Reproduce every item below word for word, keeping each line as it appears.

___ INPUT ___

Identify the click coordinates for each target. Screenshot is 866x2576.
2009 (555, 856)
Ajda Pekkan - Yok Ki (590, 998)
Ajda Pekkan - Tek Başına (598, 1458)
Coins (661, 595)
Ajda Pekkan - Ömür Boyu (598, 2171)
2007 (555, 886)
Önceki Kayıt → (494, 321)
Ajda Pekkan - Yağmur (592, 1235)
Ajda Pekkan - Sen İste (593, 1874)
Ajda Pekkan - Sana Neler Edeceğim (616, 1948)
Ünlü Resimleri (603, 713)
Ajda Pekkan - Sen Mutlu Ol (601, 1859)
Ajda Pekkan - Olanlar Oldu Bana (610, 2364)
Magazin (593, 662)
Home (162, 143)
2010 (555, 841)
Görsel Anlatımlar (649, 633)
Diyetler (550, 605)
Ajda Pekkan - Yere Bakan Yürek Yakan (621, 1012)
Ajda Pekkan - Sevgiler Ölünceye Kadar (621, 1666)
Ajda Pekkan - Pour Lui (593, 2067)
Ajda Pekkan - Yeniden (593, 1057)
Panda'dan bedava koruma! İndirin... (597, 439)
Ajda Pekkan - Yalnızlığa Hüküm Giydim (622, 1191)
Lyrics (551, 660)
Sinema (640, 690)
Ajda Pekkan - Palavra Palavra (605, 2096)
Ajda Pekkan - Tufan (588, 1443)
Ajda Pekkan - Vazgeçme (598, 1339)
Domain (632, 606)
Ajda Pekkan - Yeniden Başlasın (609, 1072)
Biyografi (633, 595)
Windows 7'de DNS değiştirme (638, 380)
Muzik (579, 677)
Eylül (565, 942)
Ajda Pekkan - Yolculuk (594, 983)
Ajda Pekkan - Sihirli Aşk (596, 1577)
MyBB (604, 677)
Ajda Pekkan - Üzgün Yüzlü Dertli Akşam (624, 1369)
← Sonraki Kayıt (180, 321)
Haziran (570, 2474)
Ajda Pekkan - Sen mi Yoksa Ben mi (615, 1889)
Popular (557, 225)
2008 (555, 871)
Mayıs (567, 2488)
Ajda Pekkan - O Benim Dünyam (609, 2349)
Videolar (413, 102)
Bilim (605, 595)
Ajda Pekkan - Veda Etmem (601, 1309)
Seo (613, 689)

___

## SOLUTION TO THE PROBLEM
Identify the click coordinates for each target. Screenshot is 866x2576.
2009 (555, 856)
Ajda Pekkan - Yok Ki (590, 998)
Ajda Pekkan - Tek Başına (598, 1458)
Coins (661, 595)
Ajda Pekkan - Ömür Boyu (598, 2171)
2007 (555, 886)
Önceki Kayıt → (494, 321)
Ajda Pekkan - Yağmur (592, 1235)
Ajda Pekkan - Sen İste (593, 1874)
Ajda Pekkan - Sana Neler Edeceğim (616, 1948)
Ünlü Resimleri (603, 713)
Ajda Pekkan - Sen Mutlu Ol (601, 1859)
Ajda Pekkan - Olanlar Oldu Bana (610, 2364)
Magazin (593, 662)
Home (162, 143)
2010 (555, 841)
Görsel Anlatımlar (649, 633)
Diyetler (550, 605)
Ajda Pekkan - Yere Bakan Yürek Yakan (621, 1012)
Ajda Pekkan - Sevgiler Ölünceye Kadar (621, 1666)
Ajda Pekkan - Pour Lui (593, 2067)
Ajda Pekkan - Yeniden (593, 1057)
Panda'dan bedava koruma! İndirin... (597, 439)
Ajda Pekkan - Yalnızlığa Hüküm Giydim (622, 1191)
Lyrics (551, 660)
Sinema (640, 690)
Ajda Pekkan - Palavra Palavra (605, 2096)
Ajda Pekkan - Tufan (588, 1443)
Ajda Pekkan - Vazgeçme (598, 1339)
Domain (632, 606)
Ajda Pekkan - Yeniden Başlasın (609, 1072)
Biyografi (633, 595)
Windows 7'de DNS değiştirme (638, 380)
Muzik (579, 677)
Eylül (565, 942)
Ajda Pekkan - Yolculuk (594, 983)
Ajda Pekkan - Sihirli Aşk (596, 1577)
MyBB (604, 677)
Ajda Pekkan - Üzgün Yüzlü Dertli Akşam (624, 1369)
← Sonraki Kayıt (180, 321)
Haziran (570, 2474)
Ajda Pekkan - Sen mi Yoksa Ben mi (615, 1889)
Popular (557, 225)
2008 (555, 871)
Mayıs (567, 2488)
Ajda Pekkan - O Benim Dünyam (609, 2349)
Videolar (413, 102)
Bilim (605, 595)
Ajda Pekkan - Veda Etmem (601, 1309)
Seo (613, 689)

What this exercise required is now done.